Different Standards Needed For Blockchain-based Identity

In the last blog post, I wrote about why standards will be so important to making blockchain-based identity more mature and mainstream. Now let’s spend some time on the different standards that are needed and what each does. Pikcio believes that standards are needed at several layers of identity:

  • Definitions of identity: What constitutes identity data? There are some standards for personally identifiable data like government issued documents (passports, birth certificates, etc.) but what about how we classify about other kinds of data like medical records? Xrays and dental records have a different level of detail than appointment schedules and which doctor a patient sees, for example. Classifying data based on type and on uses is important when thinking about other standards — what someone can do with the knowledge of a patient’s primary care physician, for example, compared to what someone can do with a passport.
  • Data standards: How data are classified and stored in databases and how they’re interoperable is a key basic standard that needs to be addressed.
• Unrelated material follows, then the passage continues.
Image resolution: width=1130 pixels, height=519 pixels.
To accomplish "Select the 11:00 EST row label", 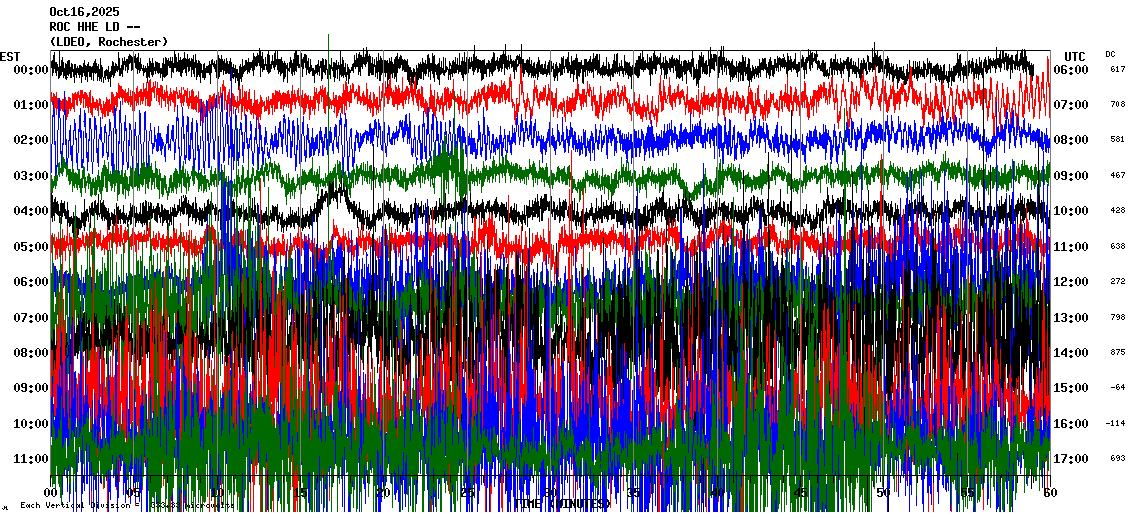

Without a standard format, we’ll just replace today’s siloes with new ones. We need standards that allow data to be shared across interoperable networks easily.
  • Validation standards: NIST calls this identity proofing, essentially allowing network participants to have a common understanding of how identity data was validated at its inception. For example, if one tokenizes a driver’s license on a blockchain network, how does the network know how that driver’s license was validated? What process was followed? Also, related to the definitions of identity standard, there can be different levels of validation based on the kind of data — government-issued data requires stricter validation standards than personally identifiable social media accounts. This will be important particularly for re-usability. Whether or not to trust tokenized identity data has a lot to do with whether you trust the original authenticator.
  • Timeliness standards: Some personal data won’t change over individuals’ lifetimes — a birthdate, the place someone was born, where he went to university, eye color, for example. Some data will change, sometimes frequently, such as places where one has lived, how many children someone has, where someone has a bank account, etc. When sharing identity data on a blockchain, the people checking the data, like employers, mortgage lenders, and hospitals, need to know when the data were last validated. Just as today we use dated records like utility bills to prove where we currently live, on a blockchain everyone needs to know that data have been checked and re-validated with some frequency in order to trust the validity.
  • Ownership/authentication standards: All of the hashes and connected data can be correct, but the network also needs to be sure that the person (or company or device) using identity data is in fact the owner/controller of that data and that a bad actor hasn’t obtained identity records illegally. It will be critical to blockchain-based identity’s market adoption to be able to secure identities and quickly determine which ones have been hacked or taken over.

The standards development process has really just begun in blockchain-based identity and there’s a lot of work that needs to happen. As these standards evolve, blockchain’s potential to revolutionize identity can be realized.